The Texas Supreme Court recently ruled on apportionment under the Texas franchise tax, also known as the Texas margin tax. Apportionment is the method by which a taxpayer determines how much of its income (or, in Texas, taxable margin) is taxable to a particular state as opposed to other states. In this case, the Texas Supreme Court ruled that Sirius XM’s receipts from providing its satellite radio services were taxable to the states from which the satellite radio programs were broadcast, not the states in which subscribers received the programs. While this decision is specific to satellite radio, it may have implications for other providers of remote services. We discuss this opinion and its broader impact on Texas taxpayers below.
Texas tax law provides that a taxpayer must apportion services to the location where the services are performed. Here, the parties disagreed about what service Sirius XM performed and, therefore, where Sirius XM performed the service. Sirius XM argued that the service it provided was creating satellite radio content, which it largely did at studios outside Texas. However, the Texas Comptroller’s position was that the service Sirius XM provided was that of unscrambling the radio signal, which occurred at the radio receiver, and that its satellite radio receipts should therefore be apportioned to the locations of its subscribers. The Texas Supreme Court agreed with Sirius XM and reversed the Third Court of Appeals, which had sided with the Texas Comptroller.
The Texas Supreme Court grounded its ruling in the plain language of the statute. It noted that the Texas Comptroller’s interpretation of the statute may not contradict the plain statutory language. In determining the meaning of the statutory language, the Texas Supreme Court looked to its prior decisions and determined that a service is performed in Texas “if the labor for the benefit of another is done in Texas.” It then stated that where that labor is done is “generally” “where the employees do their work, since businesses act only through their agents.” In recognition of the changing technological nature of the economy, the Texas Supreme Court went on to say that when “technology rather than personnel performs the useful act, we look to the location of that equipment.” In this analysis, the Texas Supreme Court specifically rejected an approach that would “ignore the location of the service performer and focus only on the location where the performance is received or its effects felt.”
Interestingly, the Texas Supreme Court’s plain reading of the statute contradicts rules adopted by the Texas Comptroller while this case was ongoing.
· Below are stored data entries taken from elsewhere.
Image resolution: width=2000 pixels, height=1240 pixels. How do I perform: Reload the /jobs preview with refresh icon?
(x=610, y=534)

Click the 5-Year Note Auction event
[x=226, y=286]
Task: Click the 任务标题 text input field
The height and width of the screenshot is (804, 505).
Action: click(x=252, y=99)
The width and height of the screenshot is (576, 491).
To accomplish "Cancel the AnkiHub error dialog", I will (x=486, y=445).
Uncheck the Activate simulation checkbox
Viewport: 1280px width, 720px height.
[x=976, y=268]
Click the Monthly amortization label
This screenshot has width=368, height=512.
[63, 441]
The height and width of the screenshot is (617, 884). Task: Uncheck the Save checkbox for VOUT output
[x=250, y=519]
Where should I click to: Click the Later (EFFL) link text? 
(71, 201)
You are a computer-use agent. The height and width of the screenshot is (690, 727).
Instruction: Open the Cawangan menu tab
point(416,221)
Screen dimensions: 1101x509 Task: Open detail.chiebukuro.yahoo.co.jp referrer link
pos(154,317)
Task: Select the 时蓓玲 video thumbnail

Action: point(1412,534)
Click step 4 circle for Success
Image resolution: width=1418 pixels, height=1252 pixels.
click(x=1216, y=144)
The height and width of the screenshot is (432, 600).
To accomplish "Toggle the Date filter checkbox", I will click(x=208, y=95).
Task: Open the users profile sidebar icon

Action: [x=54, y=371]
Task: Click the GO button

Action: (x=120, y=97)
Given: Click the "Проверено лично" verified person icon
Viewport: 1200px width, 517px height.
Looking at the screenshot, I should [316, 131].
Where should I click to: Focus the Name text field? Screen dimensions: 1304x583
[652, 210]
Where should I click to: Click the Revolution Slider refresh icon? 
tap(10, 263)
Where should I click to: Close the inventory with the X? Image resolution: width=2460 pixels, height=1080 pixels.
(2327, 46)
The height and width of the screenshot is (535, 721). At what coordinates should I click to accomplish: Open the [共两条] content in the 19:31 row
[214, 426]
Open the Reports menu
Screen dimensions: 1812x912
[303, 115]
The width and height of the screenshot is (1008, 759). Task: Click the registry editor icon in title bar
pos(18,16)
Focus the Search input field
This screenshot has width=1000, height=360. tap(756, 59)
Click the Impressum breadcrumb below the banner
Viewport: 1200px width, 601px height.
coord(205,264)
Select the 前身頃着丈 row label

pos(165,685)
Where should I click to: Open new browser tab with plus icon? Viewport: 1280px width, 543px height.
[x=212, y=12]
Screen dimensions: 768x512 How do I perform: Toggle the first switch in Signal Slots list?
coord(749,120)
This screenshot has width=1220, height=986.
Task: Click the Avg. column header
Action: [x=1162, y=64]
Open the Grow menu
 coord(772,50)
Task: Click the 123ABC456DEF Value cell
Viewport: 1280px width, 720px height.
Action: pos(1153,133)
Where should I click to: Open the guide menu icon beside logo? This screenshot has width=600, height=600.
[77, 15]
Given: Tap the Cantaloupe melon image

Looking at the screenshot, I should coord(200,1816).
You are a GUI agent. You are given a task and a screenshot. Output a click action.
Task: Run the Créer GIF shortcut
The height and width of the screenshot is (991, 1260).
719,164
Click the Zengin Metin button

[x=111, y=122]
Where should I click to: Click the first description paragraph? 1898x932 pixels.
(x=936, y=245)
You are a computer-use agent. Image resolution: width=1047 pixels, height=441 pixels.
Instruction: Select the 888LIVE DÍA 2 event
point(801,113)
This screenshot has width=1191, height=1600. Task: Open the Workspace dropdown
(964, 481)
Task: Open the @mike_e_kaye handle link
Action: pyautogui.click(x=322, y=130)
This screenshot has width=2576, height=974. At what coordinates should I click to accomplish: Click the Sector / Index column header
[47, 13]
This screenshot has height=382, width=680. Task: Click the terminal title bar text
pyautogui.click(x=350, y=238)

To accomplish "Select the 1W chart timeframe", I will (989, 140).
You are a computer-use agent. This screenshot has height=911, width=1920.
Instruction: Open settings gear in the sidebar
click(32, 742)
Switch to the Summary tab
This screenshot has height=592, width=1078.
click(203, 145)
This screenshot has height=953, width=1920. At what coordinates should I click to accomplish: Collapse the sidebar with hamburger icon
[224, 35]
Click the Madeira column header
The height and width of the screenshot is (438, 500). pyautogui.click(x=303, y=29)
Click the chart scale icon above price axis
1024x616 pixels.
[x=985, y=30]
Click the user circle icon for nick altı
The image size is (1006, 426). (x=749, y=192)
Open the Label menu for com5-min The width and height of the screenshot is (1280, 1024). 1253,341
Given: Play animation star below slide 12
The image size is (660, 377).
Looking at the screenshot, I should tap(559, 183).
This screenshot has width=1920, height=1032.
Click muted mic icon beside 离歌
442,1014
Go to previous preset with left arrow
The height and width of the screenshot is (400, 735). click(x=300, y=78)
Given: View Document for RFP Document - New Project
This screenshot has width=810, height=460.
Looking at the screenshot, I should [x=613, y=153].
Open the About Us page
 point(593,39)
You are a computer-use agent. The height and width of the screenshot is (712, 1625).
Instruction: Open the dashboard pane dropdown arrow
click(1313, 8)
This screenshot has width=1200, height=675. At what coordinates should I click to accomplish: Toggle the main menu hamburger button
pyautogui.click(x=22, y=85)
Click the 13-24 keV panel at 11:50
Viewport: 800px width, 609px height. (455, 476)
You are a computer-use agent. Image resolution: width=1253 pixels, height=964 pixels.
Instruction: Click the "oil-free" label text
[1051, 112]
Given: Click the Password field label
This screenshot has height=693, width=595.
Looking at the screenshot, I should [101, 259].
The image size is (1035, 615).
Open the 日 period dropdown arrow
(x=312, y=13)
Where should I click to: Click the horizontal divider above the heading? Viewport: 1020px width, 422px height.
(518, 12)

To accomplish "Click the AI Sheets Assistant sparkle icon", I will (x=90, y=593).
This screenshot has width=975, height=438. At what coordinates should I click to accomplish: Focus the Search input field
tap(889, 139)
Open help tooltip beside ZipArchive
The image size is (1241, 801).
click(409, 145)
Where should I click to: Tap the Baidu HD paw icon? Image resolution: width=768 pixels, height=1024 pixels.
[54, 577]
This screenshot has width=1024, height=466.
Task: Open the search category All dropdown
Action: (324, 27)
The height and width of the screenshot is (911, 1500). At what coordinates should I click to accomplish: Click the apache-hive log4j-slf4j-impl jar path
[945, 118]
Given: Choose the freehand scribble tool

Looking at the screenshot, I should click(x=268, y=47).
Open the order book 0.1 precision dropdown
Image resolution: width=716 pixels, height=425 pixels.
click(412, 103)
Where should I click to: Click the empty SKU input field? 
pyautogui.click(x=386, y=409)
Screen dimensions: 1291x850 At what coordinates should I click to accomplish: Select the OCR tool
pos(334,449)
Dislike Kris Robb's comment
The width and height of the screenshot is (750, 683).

Those rules stated that Texas Comptroller’s interpretation of the statute — that services should be apportioned to the location of the “receipts-producing, end product act.” In short, this rule seeks to apportion a service to the location where its benefit is received, which contradicts the Texas Supreme Court’s reading of the plain language of the statute in this case. While administrative rules that contradict plain statutory language are legally invalid, the Texas Supreme Court did not directly address these rules at all. Thus, the Texas Supreme Court’s opinion casts doubt on the Texas Comptroller’s rules in this area, and raises the likelihood that those rules may be declared invalid in later litigation on this issue.
Note that this decision is not yet final, as the Texas Comptroller may still seek rehearing. However, it likely will become final, and if so, its reasoning will likely impact both broadcasting and other types of remote services. Therefore, taxpayers in these industries should examine this opinion carefully and, if necessary, consult a Texas tax professional, such as a Texas tax attorney, to be certain of their Texas tax obligations.